The task:
Nothing but the lines from the one with "Long Beach Post News (335, 17)" through the last line of the entries below should appear in the copy, please, and no pictures.

Input:
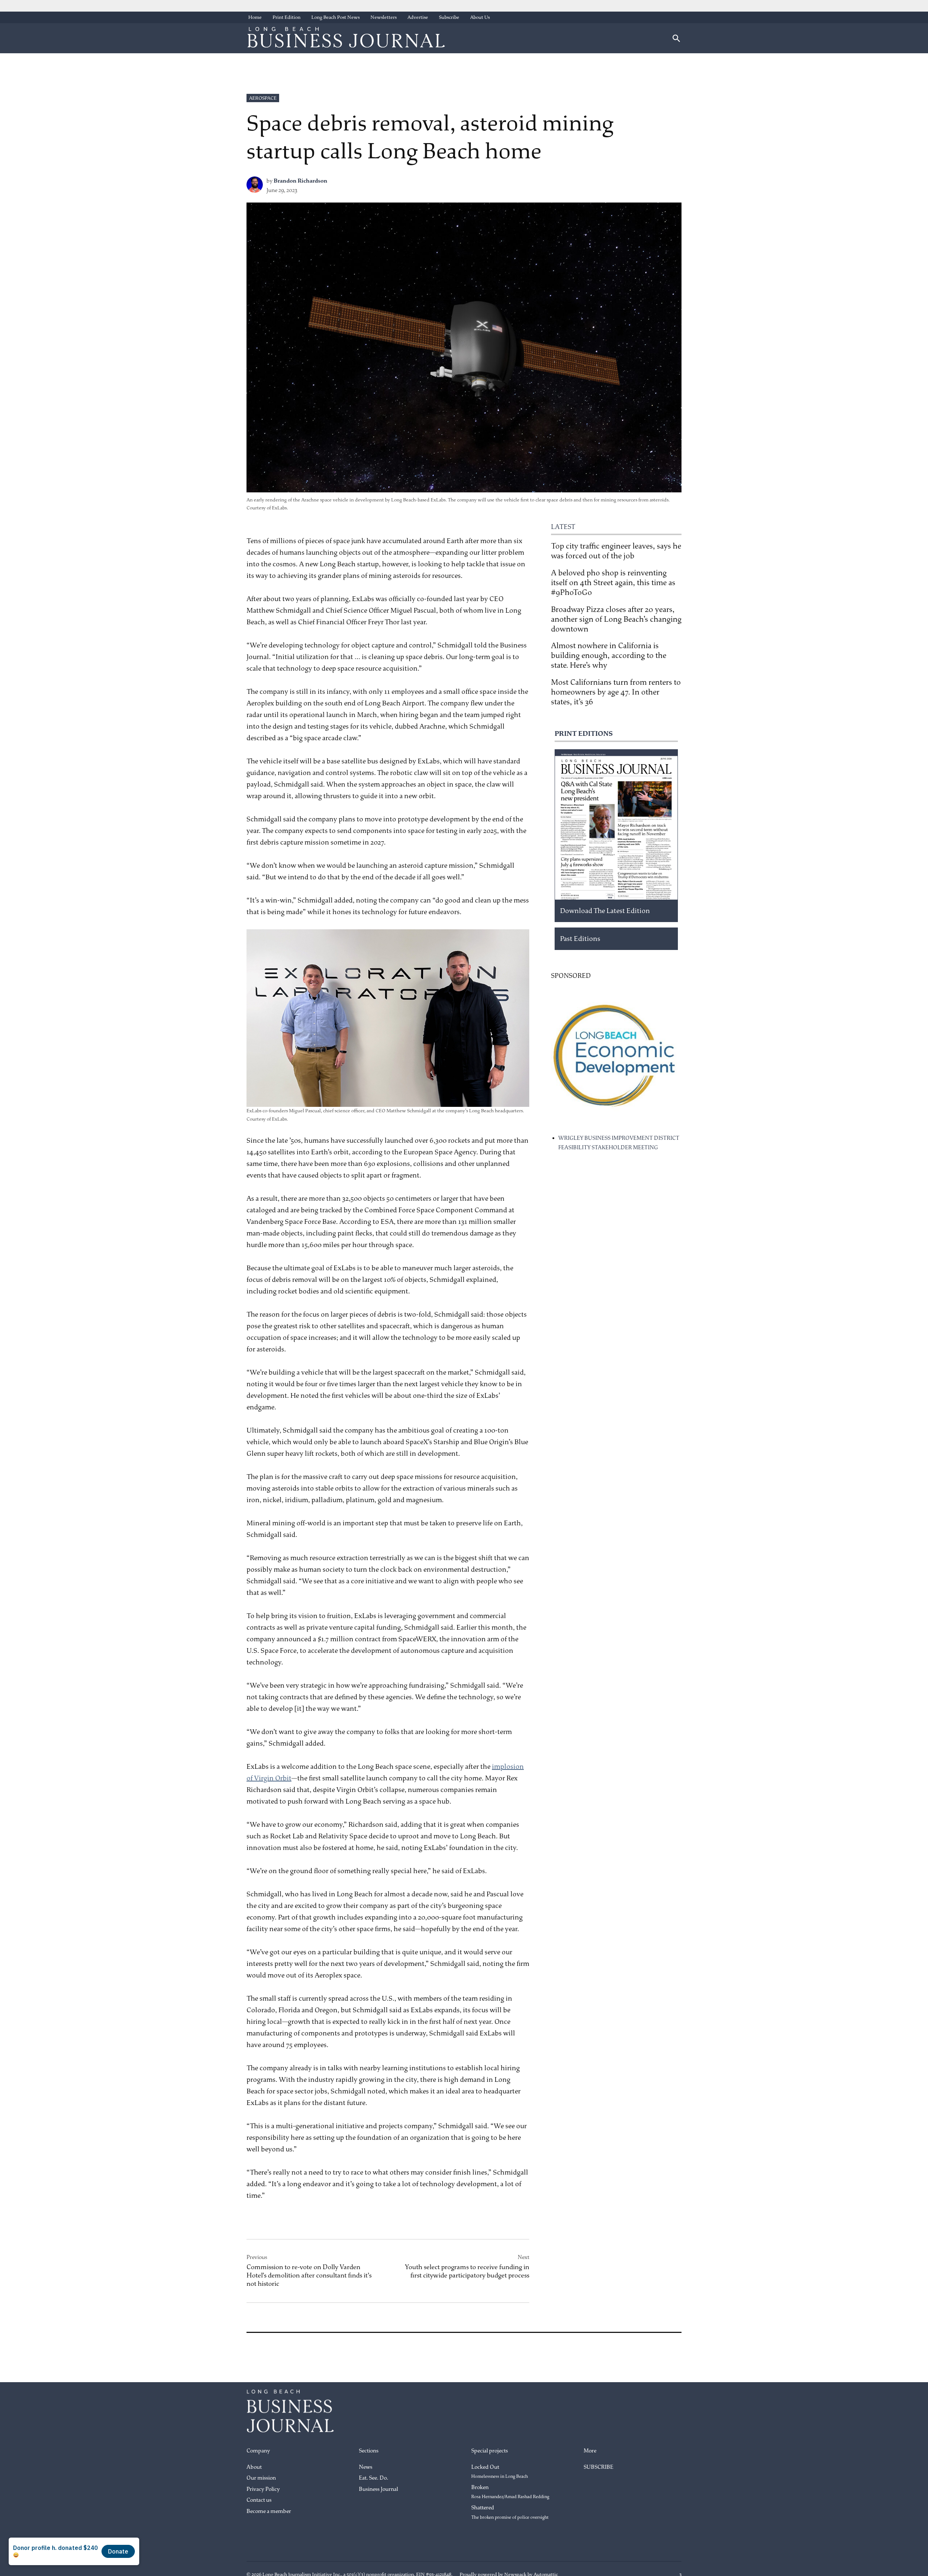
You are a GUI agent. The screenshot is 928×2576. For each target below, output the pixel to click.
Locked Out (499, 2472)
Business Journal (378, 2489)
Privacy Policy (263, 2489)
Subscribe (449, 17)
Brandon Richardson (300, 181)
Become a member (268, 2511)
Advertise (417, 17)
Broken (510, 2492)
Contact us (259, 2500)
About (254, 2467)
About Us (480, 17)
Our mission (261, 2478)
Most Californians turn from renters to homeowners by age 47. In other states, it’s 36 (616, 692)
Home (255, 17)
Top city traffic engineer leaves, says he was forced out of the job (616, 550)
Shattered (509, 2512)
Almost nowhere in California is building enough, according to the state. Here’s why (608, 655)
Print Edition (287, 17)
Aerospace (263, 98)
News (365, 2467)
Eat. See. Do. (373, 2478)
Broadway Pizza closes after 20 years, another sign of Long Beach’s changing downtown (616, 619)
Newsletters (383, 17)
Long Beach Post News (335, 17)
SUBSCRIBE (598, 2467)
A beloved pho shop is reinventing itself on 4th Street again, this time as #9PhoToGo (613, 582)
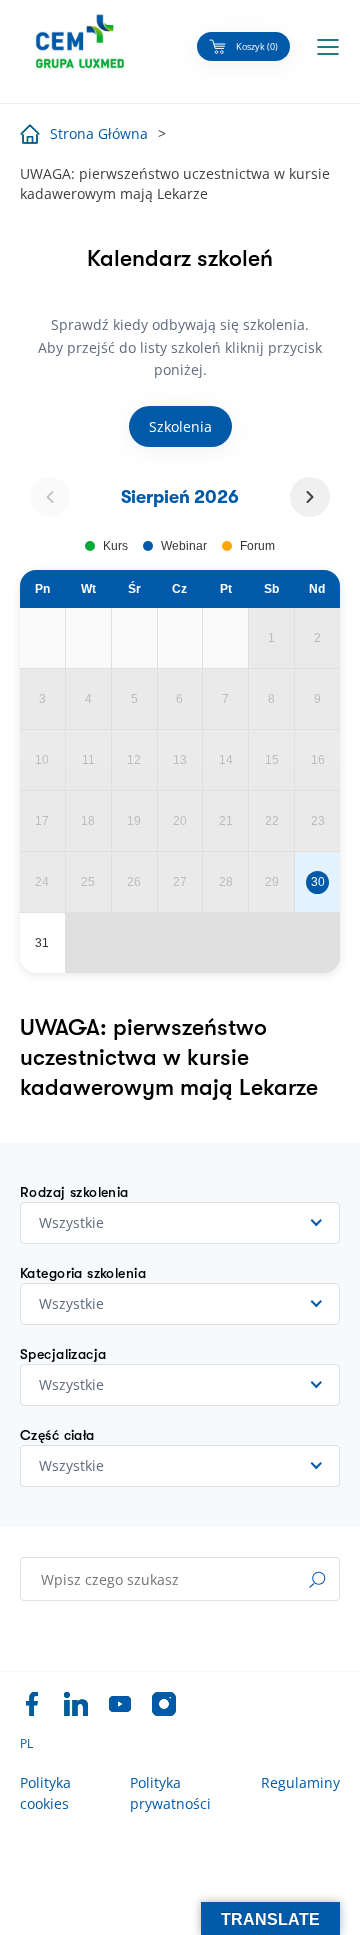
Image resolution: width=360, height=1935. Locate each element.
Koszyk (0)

Written answer:
Long Beach Post News (335, 17)
SUBSCRIBE (598, 2467)
A beloved pho shop is reinventing itself on 4th Street again, this time as #9PhoToGo (613, 582)
Image resolution: width=360, height=1935. Locate each element.
Koszyk (0)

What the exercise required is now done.